Quelque 21 familles habitant la région Chat Gaon dans les parages de l’aéroport avait en début du mois de janvier reçu une offre d’Airport of Mauritius (AML) pour l’acquisition de leurs propriétés. Insatisfaits du montant proposé, leur porte-parole, Sanjiv Nowluck, avait jusqu’au 15 janvier pour fait part de leurs griefs à AML. « Nous avons été informé verbalement par le Communication Officer, Girish Appayah, que je serai appelé à rencontrer le Chief Exeuctive, Serge Petit, pour porter nos doléances. Ce n’est qu’après cette rencontre que les habitants seraient appelés à titre individuel pour négocier. Or, à ce jour, nous sommes toujours dans l’attente », déplore cet enseignant de profession.

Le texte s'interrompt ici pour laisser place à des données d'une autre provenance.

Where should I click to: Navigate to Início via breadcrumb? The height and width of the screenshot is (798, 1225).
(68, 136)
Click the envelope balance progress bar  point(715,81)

Pour les besoins de la mise en place d’une zone tampon à proximité des endroits sensibles de l’aéroport, AML a proposé à 21 familles de la région de racheter leur terrain. Cette démarche fait suite aux plaintes des habitants qui sont incommodés par les bruits assourdissants ayant trait aux travaux sur la piste d’atterrissage et autres activités aéroportuaires.

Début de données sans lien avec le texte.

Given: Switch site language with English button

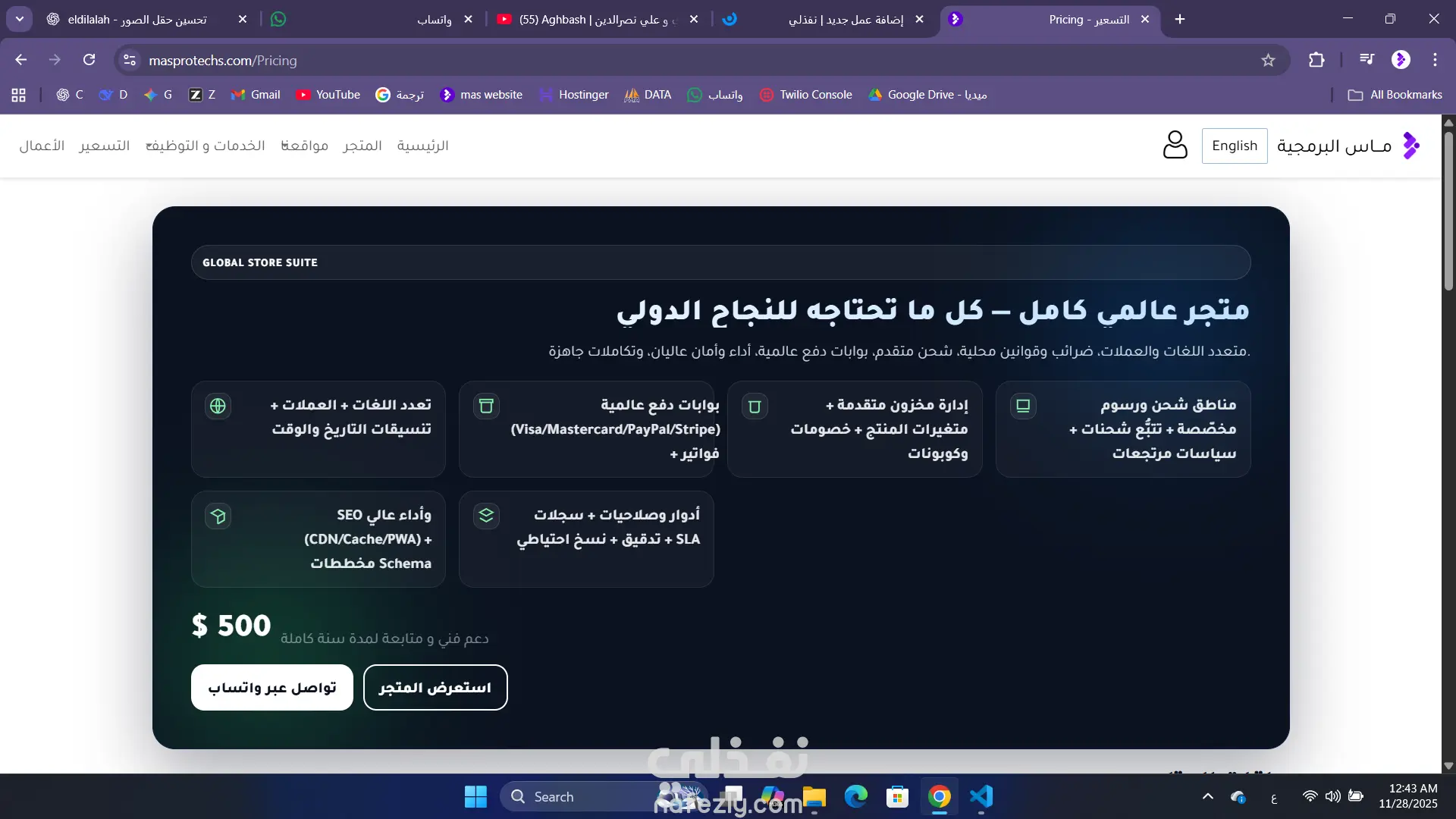Looking at the screenshot, I should 1234,146.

Sanjiv Nowbux précise que l’intention n’est pas « d’extorquer de l’argent à AML », mais tout simplement d’éviter une situation où les habitants se retrouveraient avec une somme inférieure au coût de la reconstruction de leur maison dans une autre région, d’autant que les coûts des matériaux, dont le ciment, prend l’ascenseur.
Interrogé au téléphone vendredi après-midi, le Communication Officier a confirmé les propos de Sanjiv Nowluck et indique que la rencontre devrait se faire d’ici la semaine prochaine.